Last year, University of Southern California researcher James H. Dwyer, PhD, reported preliminary data showing that vitamin C supplements actually increase the risk of heart disease. Now intermediate data support that finding -- but suggest that a diet rich in foods that contain vitamin C helps prevent heart disease. The study also finds that high-dose -- but not low-dose -- vitamin E supplements are protective.
Dwyer and colleagues studied a group of 573 men and women and looked for early signs of heart disease by measuring the thickness of patients' carotid arteries, an indicator of heart disease.
"We found that only people with high intake of vitamin E supplements -- 500 to 1,000 IU/day -- showed markedly reduced arterial-wall thickness," Dwyer says. "This was a bit surprising as vitamin E has previously shown protection at lower doses."
The most alarming finding in early trial data was that vitamin C supplements appeared to do far more harm than good.
"We still find an adverse relationship between high-dose vitamin C supplements and disease progression," Dwyer tells WebMD. Substances thought of as antioxidant, such as vitamin C, could work in the opposite way in high doses -- causing damage to tissue and possibly heart disease, Dwyer says.
Getting vitamin C from foods instead of a pill bottle made a gigantic difference.
"If you look at vitamin C levels in the blood, higher levels look more protective -- but that is driven by the effects of dietary vitamin C intake," Dwyer says. "One explanation is that vitamin C intake from food is a marker of fresh fruit and vegetable intake. So if you are getting vitamin C along with fiber and the other benefits of healthy food, I would expect to see a benefit."
Other studies presented at the conference suggest that the reason why vitamin E studies have been so difficult to interpret is that they often enroll patients who already have heart disease.
"Our hypothesis is that for populations with severe heart disease, it is too late to take vitamin E," says researcher Eric Rimm, ScD, of the Harvard School of Public Health.
Rimm led a study of vitamin E supplements (100 IU/day) in 38,884 men aged 40-75 without heart disease. Those who received vitamin E had a 25% reduction in risk of heart disease.
"We found that vitamin E lowered risk, but that it is much more effective in those without pre-existing disease," Rimm says. "We should not be throwing vitamin E aside. I think eventually we will prove that vitamin E is important in the primary prevention of heart disease."

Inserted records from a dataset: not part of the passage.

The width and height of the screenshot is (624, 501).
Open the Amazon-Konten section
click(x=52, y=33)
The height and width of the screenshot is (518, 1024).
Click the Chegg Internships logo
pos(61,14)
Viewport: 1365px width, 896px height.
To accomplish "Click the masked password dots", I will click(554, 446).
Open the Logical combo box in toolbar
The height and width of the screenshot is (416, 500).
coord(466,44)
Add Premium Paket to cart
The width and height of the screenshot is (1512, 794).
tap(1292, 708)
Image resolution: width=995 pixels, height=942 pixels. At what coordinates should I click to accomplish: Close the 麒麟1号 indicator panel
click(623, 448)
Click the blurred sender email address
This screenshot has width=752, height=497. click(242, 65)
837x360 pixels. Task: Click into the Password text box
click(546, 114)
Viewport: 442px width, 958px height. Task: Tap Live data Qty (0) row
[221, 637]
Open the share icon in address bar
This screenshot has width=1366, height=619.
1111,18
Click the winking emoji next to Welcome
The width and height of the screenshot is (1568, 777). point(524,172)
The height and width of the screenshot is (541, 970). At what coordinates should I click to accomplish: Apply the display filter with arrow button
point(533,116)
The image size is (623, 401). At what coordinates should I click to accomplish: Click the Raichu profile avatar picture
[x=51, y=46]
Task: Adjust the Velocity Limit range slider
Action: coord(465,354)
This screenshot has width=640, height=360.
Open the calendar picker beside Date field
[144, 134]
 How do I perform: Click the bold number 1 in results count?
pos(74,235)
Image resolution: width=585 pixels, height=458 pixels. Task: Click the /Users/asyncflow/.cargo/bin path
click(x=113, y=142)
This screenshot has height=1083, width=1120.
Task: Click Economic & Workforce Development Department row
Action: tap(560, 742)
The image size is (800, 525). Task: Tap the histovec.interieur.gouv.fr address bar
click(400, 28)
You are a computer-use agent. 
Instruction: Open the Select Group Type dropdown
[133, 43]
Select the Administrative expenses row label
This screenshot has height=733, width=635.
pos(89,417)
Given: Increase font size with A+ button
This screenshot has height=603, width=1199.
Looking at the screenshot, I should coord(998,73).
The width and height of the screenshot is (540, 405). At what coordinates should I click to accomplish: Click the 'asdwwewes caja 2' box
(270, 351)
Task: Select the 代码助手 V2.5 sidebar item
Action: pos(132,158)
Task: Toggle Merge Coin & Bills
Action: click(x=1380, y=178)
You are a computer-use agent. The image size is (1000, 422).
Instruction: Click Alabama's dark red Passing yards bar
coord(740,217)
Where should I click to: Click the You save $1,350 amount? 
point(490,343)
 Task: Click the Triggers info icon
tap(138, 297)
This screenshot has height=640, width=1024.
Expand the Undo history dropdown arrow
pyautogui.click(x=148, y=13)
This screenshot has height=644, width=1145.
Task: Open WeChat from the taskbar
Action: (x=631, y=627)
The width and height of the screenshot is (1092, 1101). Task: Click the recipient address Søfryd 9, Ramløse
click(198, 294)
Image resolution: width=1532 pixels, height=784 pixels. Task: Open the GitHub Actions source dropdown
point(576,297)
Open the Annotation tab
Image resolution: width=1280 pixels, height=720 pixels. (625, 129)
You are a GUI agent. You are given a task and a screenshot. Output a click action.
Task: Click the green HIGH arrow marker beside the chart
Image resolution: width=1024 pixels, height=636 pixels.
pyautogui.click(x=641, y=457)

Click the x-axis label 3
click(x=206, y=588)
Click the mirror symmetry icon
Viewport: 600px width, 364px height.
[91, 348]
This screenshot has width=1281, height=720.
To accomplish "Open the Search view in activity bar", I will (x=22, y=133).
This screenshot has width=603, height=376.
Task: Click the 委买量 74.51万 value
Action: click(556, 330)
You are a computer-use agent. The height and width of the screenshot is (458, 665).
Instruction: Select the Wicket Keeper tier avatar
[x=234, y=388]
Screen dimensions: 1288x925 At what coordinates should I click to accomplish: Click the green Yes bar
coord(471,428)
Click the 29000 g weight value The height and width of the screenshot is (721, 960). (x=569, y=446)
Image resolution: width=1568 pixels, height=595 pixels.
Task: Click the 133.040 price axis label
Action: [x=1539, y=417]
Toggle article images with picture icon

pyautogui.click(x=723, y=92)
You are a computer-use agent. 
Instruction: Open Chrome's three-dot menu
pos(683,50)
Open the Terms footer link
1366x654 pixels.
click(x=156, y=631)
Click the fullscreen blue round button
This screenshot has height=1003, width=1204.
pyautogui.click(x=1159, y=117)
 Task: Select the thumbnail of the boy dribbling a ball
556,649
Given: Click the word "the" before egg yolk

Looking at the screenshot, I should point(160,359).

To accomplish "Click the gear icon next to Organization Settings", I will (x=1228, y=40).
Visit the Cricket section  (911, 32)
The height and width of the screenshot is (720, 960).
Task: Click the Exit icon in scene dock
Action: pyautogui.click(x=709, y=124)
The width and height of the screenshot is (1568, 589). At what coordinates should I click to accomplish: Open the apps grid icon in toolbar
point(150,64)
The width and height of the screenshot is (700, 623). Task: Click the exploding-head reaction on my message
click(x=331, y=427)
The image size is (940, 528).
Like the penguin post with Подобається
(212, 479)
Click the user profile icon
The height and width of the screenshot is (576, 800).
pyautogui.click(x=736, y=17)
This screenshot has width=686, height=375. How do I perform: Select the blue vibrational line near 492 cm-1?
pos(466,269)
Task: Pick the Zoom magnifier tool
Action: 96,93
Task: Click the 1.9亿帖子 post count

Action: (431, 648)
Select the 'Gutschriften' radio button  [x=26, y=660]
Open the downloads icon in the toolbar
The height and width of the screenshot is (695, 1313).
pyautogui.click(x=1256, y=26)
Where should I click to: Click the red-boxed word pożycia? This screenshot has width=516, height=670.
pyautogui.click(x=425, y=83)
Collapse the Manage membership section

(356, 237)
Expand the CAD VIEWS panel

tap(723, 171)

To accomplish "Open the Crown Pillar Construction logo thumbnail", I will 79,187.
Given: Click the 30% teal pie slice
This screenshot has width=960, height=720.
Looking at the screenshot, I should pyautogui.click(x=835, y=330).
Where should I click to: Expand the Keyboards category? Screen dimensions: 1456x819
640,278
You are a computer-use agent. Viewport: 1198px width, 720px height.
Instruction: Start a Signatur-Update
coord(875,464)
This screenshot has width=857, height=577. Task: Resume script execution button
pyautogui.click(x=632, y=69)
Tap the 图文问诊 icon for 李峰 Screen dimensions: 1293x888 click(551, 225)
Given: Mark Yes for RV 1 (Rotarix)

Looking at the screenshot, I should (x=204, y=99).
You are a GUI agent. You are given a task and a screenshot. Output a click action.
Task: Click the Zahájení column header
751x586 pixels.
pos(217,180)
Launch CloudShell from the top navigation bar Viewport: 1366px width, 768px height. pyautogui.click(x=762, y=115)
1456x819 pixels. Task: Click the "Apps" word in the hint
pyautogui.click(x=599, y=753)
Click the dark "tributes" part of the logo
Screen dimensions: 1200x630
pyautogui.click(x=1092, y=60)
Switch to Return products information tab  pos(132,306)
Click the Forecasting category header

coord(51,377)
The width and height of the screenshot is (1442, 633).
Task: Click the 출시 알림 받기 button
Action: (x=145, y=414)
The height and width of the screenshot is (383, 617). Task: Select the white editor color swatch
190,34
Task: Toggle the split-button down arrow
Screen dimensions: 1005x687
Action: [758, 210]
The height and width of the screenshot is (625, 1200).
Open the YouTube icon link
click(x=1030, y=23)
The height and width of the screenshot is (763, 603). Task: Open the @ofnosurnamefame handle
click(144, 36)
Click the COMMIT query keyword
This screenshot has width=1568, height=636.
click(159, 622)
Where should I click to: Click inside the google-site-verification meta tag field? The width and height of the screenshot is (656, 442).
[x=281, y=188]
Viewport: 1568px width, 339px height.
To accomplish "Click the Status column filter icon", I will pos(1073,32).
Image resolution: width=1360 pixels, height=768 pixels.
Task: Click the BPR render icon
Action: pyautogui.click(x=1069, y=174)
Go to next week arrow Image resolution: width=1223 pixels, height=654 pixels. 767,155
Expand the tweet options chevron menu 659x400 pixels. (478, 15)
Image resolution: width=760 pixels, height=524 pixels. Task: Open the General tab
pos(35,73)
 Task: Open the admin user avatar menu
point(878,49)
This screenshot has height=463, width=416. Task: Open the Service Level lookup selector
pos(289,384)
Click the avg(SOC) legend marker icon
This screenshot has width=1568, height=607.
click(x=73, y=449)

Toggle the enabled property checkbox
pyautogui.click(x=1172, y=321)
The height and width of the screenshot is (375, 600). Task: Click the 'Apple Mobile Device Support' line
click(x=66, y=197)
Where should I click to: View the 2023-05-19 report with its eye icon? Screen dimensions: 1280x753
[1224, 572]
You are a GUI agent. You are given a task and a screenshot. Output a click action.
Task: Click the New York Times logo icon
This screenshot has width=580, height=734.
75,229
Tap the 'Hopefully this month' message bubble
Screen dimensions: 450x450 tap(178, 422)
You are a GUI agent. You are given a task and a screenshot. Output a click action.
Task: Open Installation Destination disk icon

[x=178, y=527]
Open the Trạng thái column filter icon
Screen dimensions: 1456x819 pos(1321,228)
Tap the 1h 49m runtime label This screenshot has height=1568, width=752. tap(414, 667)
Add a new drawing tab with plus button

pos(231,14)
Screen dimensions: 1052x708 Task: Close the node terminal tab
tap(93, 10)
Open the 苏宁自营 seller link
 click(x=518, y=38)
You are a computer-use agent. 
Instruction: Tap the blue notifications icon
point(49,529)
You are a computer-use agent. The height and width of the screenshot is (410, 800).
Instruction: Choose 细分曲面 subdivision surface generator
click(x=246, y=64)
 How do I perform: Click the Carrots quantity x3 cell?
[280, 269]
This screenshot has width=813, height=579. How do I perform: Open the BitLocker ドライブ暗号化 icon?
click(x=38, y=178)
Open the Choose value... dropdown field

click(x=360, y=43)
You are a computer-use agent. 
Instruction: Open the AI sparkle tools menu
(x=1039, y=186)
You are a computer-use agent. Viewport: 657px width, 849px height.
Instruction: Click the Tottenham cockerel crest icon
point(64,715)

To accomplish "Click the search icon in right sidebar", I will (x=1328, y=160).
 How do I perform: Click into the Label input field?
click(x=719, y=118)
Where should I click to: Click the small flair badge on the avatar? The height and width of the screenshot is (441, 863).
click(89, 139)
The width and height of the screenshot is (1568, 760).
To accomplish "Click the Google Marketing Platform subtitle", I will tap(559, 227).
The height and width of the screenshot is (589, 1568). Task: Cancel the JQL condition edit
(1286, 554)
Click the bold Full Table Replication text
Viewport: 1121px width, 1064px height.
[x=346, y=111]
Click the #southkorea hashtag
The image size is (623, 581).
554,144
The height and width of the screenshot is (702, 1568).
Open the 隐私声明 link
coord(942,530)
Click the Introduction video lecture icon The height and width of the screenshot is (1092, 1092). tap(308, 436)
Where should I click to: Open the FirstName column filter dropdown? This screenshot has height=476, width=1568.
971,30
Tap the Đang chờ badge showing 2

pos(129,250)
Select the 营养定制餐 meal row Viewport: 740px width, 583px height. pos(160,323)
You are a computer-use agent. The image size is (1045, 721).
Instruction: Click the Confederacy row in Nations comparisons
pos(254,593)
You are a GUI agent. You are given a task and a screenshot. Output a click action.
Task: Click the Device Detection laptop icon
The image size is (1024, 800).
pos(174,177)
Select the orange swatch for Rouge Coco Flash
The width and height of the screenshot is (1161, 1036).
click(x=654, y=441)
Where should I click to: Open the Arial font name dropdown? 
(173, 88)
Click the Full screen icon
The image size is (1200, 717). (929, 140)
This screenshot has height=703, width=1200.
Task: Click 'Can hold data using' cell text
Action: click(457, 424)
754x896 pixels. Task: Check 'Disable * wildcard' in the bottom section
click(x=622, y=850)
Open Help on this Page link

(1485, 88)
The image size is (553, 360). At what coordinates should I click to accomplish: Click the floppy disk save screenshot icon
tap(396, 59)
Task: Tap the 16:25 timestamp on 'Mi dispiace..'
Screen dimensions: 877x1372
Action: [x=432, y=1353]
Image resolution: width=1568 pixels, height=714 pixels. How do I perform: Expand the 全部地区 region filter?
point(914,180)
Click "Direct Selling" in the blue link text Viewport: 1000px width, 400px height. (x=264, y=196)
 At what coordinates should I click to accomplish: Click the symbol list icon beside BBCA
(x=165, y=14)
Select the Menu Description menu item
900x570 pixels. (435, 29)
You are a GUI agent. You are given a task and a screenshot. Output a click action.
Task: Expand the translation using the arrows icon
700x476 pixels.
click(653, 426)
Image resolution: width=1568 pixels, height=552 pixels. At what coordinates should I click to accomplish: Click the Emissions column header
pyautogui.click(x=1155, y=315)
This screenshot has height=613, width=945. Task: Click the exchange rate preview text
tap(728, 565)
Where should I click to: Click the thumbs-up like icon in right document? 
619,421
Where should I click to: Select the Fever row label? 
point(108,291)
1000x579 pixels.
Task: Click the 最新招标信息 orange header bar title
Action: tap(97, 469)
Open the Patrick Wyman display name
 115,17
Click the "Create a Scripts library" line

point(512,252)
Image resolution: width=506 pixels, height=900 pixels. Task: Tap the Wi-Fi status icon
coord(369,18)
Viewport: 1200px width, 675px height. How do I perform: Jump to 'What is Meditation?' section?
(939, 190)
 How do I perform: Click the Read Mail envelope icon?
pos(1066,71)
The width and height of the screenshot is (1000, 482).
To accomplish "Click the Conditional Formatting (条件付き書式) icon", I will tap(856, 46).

Ronald M. Krauss, MD, senior scientist and head of the molecular medicine department at Lawrence Berkeley National Laboratory in Berkeley, Calif., is the official AHA spokesman for nutrition.
"The AHA has found no conclusive evidence that vitamin E supplementation prevents heart disease," says Krauss, who would not say whether he himself takes the vitamin. "These observational studies are not controlled, and without a series of clinical trials showing a benefit, we urge great caution in interpreting this data."